Stored data:
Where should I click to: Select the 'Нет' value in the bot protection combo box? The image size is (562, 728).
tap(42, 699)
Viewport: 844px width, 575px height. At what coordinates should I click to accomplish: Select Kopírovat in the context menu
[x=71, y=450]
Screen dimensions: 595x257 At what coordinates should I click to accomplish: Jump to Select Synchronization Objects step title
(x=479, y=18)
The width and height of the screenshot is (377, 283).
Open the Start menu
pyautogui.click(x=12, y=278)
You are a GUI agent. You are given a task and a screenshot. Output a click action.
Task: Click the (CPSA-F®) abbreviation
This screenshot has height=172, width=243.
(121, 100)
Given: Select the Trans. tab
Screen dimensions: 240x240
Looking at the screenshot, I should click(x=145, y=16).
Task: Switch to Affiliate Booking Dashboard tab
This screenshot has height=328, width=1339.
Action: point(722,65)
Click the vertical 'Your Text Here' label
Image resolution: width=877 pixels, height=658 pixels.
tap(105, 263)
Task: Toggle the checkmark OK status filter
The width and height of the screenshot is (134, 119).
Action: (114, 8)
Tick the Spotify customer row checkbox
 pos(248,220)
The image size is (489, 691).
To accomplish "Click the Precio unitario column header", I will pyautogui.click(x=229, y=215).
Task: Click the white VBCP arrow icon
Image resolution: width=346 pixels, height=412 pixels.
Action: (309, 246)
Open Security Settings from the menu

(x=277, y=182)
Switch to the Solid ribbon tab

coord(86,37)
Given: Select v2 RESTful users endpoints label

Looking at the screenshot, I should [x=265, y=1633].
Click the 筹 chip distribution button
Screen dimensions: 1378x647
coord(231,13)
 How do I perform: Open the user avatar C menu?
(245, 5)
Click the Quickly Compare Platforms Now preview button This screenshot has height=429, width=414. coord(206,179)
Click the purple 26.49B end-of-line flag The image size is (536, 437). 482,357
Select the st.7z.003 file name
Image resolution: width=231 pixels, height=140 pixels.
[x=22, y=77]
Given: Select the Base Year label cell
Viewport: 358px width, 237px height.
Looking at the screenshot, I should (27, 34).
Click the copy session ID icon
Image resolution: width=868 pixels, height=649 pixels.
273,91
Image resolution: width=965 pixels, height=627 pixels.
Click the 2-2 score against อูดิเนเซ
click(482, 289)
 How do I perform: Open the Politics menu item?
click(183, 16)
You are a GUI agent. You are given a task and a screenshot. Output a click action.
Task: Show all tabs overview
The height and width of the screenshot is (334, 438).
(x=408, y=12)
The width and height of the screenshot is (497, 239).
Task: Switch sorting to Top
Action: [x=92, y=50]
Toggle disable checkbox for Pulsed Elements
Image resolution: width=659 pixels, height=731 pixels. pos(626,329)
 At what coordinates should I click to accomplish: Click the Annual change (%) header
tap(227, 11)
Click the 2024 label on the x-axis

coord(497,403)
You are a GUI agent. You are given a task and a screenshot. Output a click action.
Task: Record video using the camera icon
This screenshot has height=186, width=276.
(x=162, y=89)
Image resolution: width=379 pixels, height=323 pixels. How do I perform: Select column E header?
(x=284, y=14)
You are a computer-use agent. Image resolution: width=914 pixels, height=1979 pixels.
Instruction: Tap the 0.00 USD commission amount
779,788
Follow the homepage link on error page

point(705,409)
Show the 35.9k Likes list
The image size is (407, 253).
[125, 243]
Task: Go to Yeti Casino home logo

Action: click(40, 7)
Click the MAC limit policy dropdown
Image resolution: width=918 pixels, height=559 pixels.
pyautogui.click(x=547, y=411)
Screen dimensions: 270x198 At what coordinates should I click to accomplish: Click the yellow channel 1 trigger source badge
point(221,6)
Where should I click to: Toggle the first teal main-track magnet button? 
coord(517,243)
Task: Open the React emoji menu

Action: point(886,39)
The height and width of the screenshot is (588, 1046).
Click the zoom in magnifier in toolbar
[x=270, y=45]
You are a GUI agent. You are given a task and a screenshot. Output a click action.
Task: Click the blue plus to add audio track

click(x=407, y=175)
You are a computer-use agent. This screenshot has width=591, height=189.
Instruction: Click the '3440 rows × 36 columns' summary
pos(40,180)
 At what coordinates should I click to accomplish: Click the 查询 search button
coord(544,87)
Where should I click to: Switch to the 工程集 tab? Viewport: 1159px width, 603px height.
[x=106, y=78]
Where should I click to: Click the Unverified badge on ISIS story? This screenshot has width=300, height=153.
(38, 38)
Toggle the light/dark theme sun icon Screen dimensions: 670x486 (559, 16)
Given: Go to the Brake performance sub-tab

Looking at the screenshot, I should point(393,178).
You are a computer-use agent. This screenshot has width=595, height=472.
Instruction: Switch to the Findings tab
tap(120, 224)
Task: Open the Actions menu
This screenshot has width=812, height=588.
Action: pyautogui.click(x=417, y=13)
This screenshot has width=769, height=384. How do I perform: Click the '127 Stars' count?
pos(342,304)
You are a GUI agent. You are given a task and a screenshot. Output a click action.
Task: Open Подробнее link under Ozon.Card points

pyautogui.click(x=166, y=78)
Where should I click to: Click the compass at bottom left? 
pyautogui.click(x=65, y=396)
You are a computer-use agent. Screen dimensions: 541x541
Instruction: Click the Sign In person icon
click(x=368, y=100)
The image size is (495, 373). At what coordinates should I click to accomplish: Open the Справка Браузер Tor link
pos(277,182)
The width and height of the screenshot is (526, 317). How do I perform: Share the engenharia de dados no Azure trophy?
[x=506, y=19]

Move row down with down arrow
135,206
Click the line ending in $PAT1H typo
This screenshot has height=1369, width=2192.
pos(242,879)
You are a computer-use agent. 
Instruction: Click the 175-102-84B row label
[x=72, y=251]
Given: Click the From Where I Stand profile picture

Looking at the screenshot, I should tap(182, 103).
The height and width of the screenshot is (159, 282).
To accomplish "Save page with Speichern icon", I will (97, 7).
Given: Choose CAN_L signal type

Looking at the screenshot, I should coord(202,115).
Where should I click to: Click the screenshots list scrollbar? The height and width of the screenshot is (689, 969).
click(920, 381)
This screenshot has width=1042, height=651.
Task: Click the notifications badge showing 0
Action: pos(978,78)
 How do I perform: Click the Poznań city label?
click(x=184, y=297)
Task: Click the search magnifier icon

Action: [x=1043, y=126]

Action item ->
Word for word, set down all of the records above.

Task solution ->
Where should I click to: Select the 'Нет' value in the bot protection combo box? The image size is (562, 728).
tap(42, 699)
Viewport: 844px width, 575px height. At what coordinates should I click to accomplish: Select Kopírovat in the context menu
[x=71, y=450]
Screen dimensions: 595x257 At what coordinates should I click to accomplish: Jump to Select Synchronization Objects step title
(x=479, y=18)
The width and height of the screenshot is (377, 283).
Open the Start menu
pyautogui.click(x=12, y=278)
You are a GUI agent. You are given a task and a screenshot. Output a click action.
Task: Click the (CPSA-F®) abbreviation
This screenshot has height=172, width=243.
(121, 100)
Given: Select the Trans. tab
Screen dimensions: 240x240
Looking at the screenshot, I should click(x=145, y=16).
Task: Switch to Affiliate Booking Dashboard tab
This screenshot has height=328, width=1339.
Action: point(722,65)
Click the vertical 'Your Text Here' label
Image resolution: width=877 pixels, height=658 pixels.
tap(105, 263)
Task: Toggle the checkmark OK status filter
The width and height of the screenshot is (134, 119).
Action: (114, 8)
Tick the Spotify customer row checkbox
 pos(248,220)
The image size is (489, 691).
To accomplish "Click the Precio unitario column header", I will pyautogui.click(x=229, y=215).
Task: Click the white VBCP arrow icon
Image resolution: width=346 pixels, height=412 pixels.
Action: (309, 246)
Open Security Settings from the menu

(x=277, y=182)
Switch to the Solid ribbon tab

coord(86,37)
Given: Select v2 RESTful users endpoints label

Looking at the screenshot, I should [x=265, y=1633].
Click the 筹 chip distribution button
Screen dimensions: 1378x647
coord(231,13)
 How do I perform: Open the user avatar C menu?
(245, 5)
Click the Quickly Compare Platforms Now preview button This screenshot has height=429, width=414. coord(206,179)
Click the purple 26.49B end-of-line flag The image size is (536, 437). 482,357
Select the st.7z.003 file name
Image resolution: width=231 pixels, height=140 pixels.
[x=22, y=77]
Given: Select the Base Year label cell
Viewport: 358px width, 237px height.
Looking at the screenshot, I should (27, 34).
Click the copy session ID icon
Image resolution: width=868 pixels, height=649 pixels.
273,91
Image resolution: width=965 pixels, height=627 pixels.
Click the 2-2 score against อูดิเนเซ
click(482, 289)
 How do I perform: Open the Politics menu item?
click(183, 16)
You are a GUI agent. You are given a task and a screenshot. Output a click action.
Task: Show all tabs overview
The height and width of the screenshot is (334, 438).
(x=408, y=12)
The width and height of the screenshot is (497, 239).
Task: Switch sorting to Top
Action: [x=92, y=50]
Toggle disable checkbox for Pulsed Elements
Image resolution: width=659 pixels, height=731 pixels. pos(626,329)
 At what coordinates should I click to accomplish: Click the Annual change (%) header
tap(227, 11)
Click the 2024 label on the x-axis

coord(497,403)
You are a GUI agent. You are given a task and a screenshot. Output a click action.
Task: Record video using the camera icon
This screenshot has height=186, width=276.
(x=162, y=89)
Image resolution: width=379 pixels, height=323 pixels. How do I perform: Select column E header?
(x=284, y=14)
You are a computer-use agent. Image resolution: width=914 pixels, height=1979 pixels.
Instruction: Tap the 0.00 USD commission amount
779,788
Follow the homepage link on error page

point(705,409)
Show the 35.9k Likes list
The image size is (407, 253).
[125, 243]
Task: Go to Yeti Casino home logo

Action: click(40, 7)
Click the MAC limit policy dropdown
Image resolution: width=918 pixels, height=559 pixels.
pyautogui.click(x=547, y=411)
Screen dimensions: 270x198 At what coordinates should I click to accomplish: Click the yellow channel 1 trigger source badge
point(221,6)
Where should I click to: Toggle the first teal main-track magnet button? 
coord(517,243)
Task: Open the React emoji menu

Action: point(886,39)
The height and width of the screenshot is (588, 1046).
Click the zoom in magnifier in toolbar
[x=270, y=45]
You are a GUI agent. You are given a task and a screenshot. Output a click action.
Task: Click the blue plus to add audio track

click(x=407, y=175)
You are a computer-use agent. This screenshot has width=591, height=189.
Instruction: Click the '3440 rows × 36 columns' summary
pos(40,180)
 At what coordinates should I click to accomplish: Click the 查询 search button
coord(544,87)
Where should I click to: Switch to the 工程集 tab? Viewport: 1159px width, 603px height.
[x=106, y=78]
Where should I click to: Click the Unverified badge on ISIS story? This screenshot has width=300, height=153.
(38, 38)
Toggle the light/dark theme sun icon Screen dimensions: 670x486 (559, 16)
Given: Go to the Brake performance sub-tab

Looking at the screenshot, I should point(393,178).
You are a computer-use agent. This screenshot has width=595, height=472.
Instruction: Switch to the Findings tab
tap(120, 224)
Task: Open the Actions menu
This screenshot has width=812, height=588.
Action: pyautogui.click(x=417, y=13)
This screenshot has width=769, height=384. How do I perform: Click the '127 Stars' count?
pos(342,304)
You are a GUI agent. You are given a task and a screenshot. Output a click action.
Task: Open Подробнее link under Ozon.Card points

pyautogui.click(x=166, y=78)
Where should I click to: Click the compass at bottom left? 
pyautogui.click(x=65, y=396)
You are a computer-use agent. Screen dimensions: 541x541
Instruction: Click the Sign In person icon
click(x=368, y=100)
The image size is (495, 373). At what coordinates should I click to accomplish: Open the Справка Браузер Tor link
pos(277,182)
The width and height of the screenshot is (526, 317). How do I perform: Share the engenharia de dados no Azure trophy?
[x=506, y=19]

Move row down with down arrow
135,206
Click the line ending in $PAT1H typo
This screenshot has height=1369, width=2192.
pos(242,879)
You are a computer-use agent. 
Instruction: Click the 175-102-84B row label
[x=72, y=251]
Given: Click the From Where I Stand profile picture

Looking at the screenshot, I should tap(182, 103).
The height and width of the screenshot is (159, 282).
To accomplish "Save page with Speichern icon", I will (97, 7).
Given: Choose CAN_L signal type

Looking at the screenshot, I should coord(202,115).
Where should I click to: Click the screenshots list scrollbar? The height and width of the screenshot is (689, 969).
click(920, 381)
This screenshot has width=1042, height=651.
Task: Click the notifications badge showing 0
Action: pos(978,78)
 How do I perform: Click the Poznań city label?
click(x=184, y=297)
Task: Click the search magnifier icon

Action: [x=1043, y=126]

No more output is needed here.